NP-Completeness of a Graph Coloring Problem

Problem Detail: 

Alternative Formulation

I came up with an alternative formulation to the below problem. The alternative formulation is actually a special case of the problem bellow and uses bipartite graphs to describe the problem. However, I believe that the alternative formulation is still NP-hard. The alternative formulation uses a disjoint set of incoming and outgoing nodes that simplifies the problem definition.

Given $n$ outgoing and $n$ incoming nodes (the red and blue nodes in the figure respectively), and a set $w_{ij}$'s of size $n \times n$ of edge weights between the outgoing and incoming vertices.

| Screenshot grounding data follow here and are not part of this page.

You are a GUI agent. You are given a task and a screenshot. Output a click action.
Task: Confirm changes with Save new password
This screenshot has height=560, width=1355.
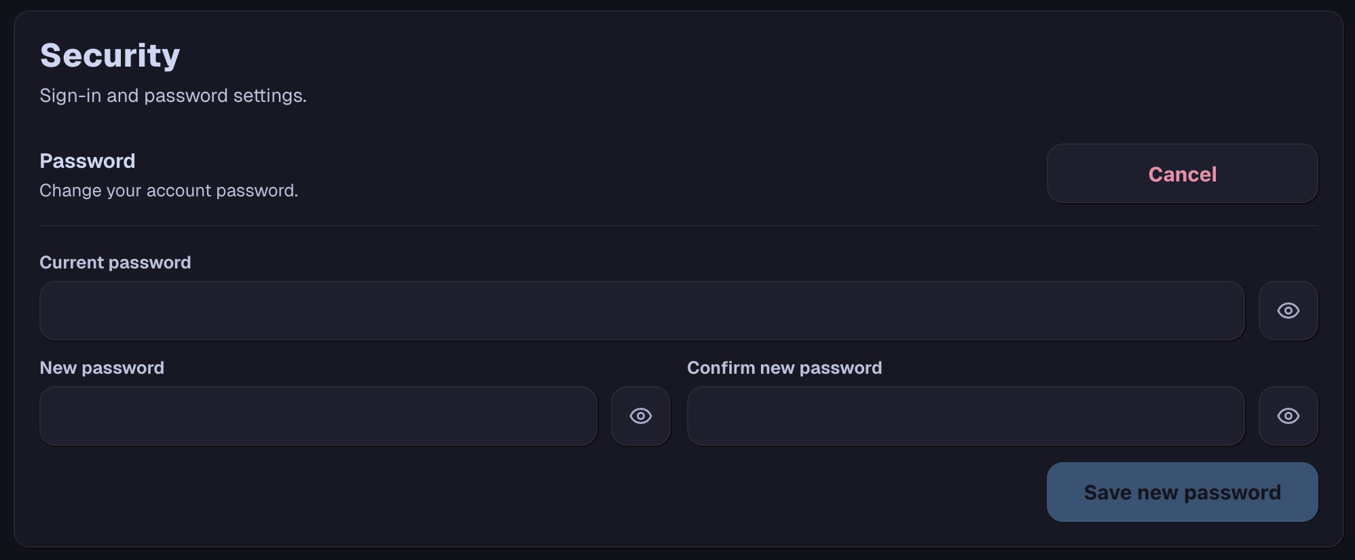click(x=1182, y=491)
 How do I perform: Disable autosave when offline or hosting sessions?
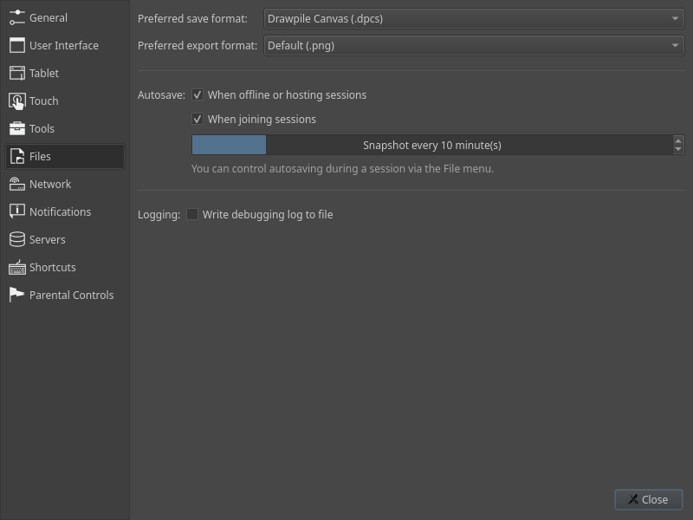198,94
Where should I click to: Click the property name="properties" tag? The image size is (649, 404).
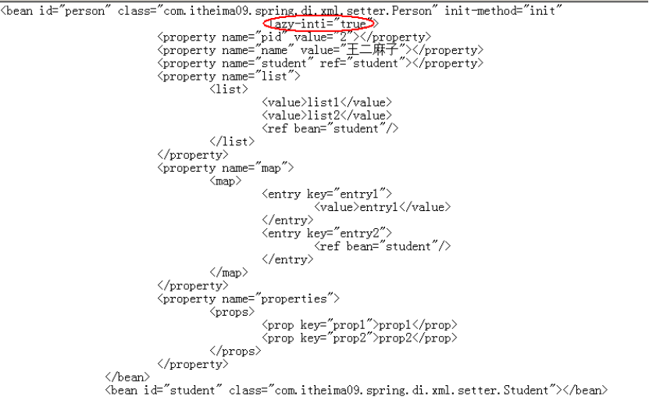pos(248,299)
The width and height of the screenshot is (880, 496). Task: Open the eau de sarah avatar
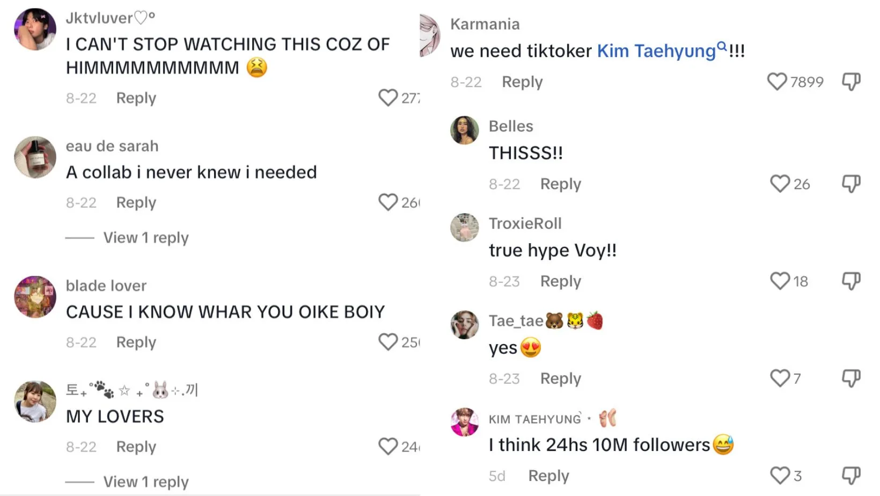(35, 157)
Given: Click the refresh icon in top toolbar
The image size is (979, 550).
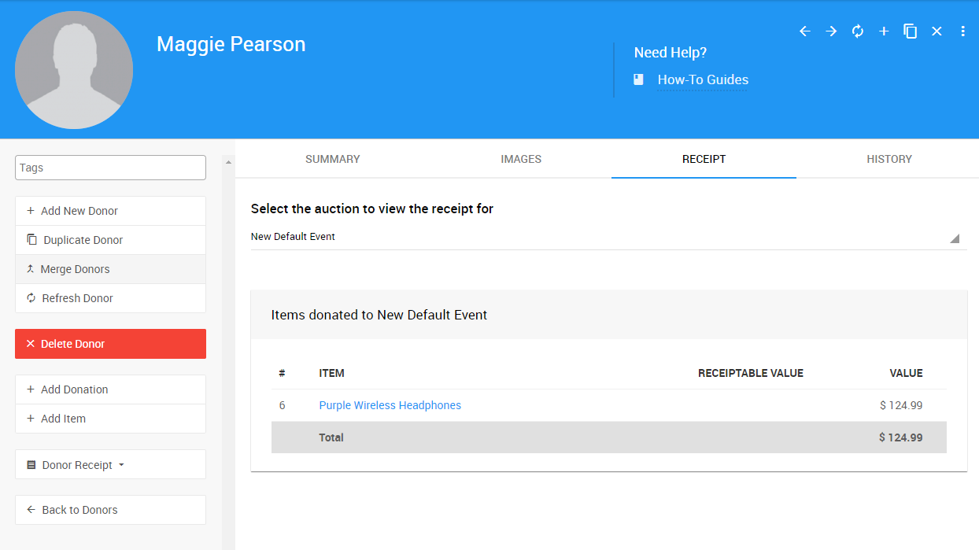Looking at the screenshot, I should coord(858,31).
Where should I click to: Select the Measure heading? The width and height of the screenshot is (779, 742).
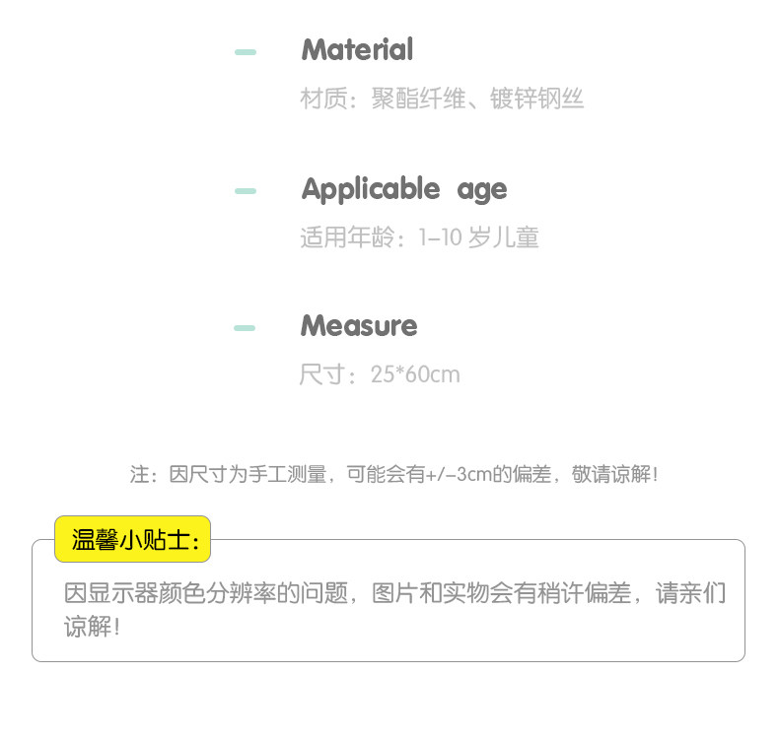(x=359, y=325)
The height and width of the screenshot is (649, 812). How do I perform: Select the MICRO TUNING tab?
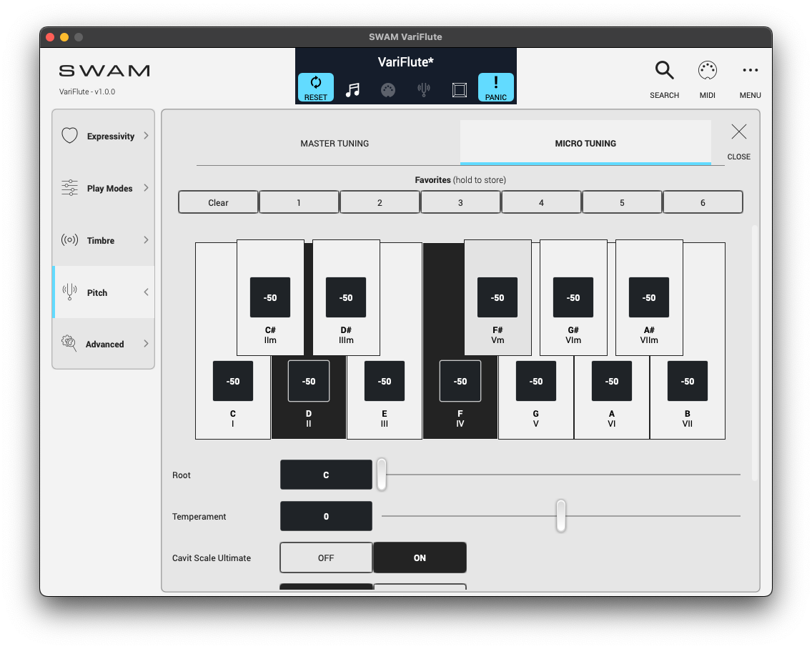point(585,143)
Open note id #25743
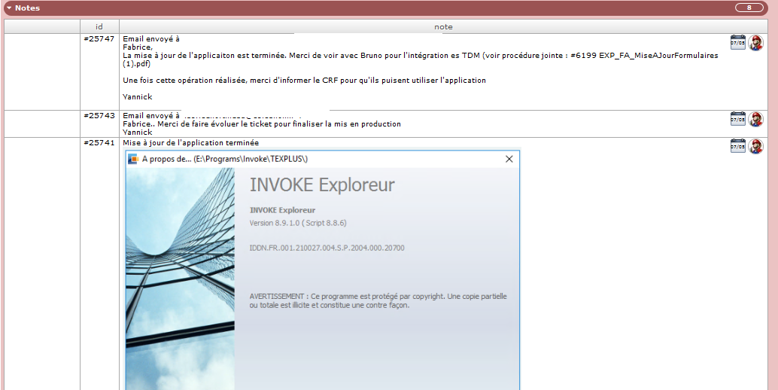Image resolution: width=778 pixels, height=390 pixels. [99, 115]
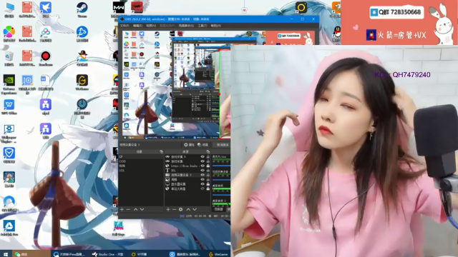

The goal of the problem is to color the thick edges in the figure so that for every incoming node, a condition holds.

Given a set $\{ O_i \; | \; i=1 \dots n \}$ of output vertices, a set $\{ I_i\; | \; i=1 \dots n \}$ of input vertices, $n \times n$ weights $w_{ij} \ge 0$ between $O_i$'s and $I_j$'s for $i,j=1 \dots n$, and a positive constant $\beta$, find the minimum number of colors for the edges $e_{ii}$ (thick edges in the above figure) such that for all $j=1 \dots n$,

$$ \frac{w_{jj}}{1+\sum_{c(i)=c(j),i \neq j} w_{ij}} \ge \beta $$

where $c(i)$ shows the color of the edge $e_{ii}$.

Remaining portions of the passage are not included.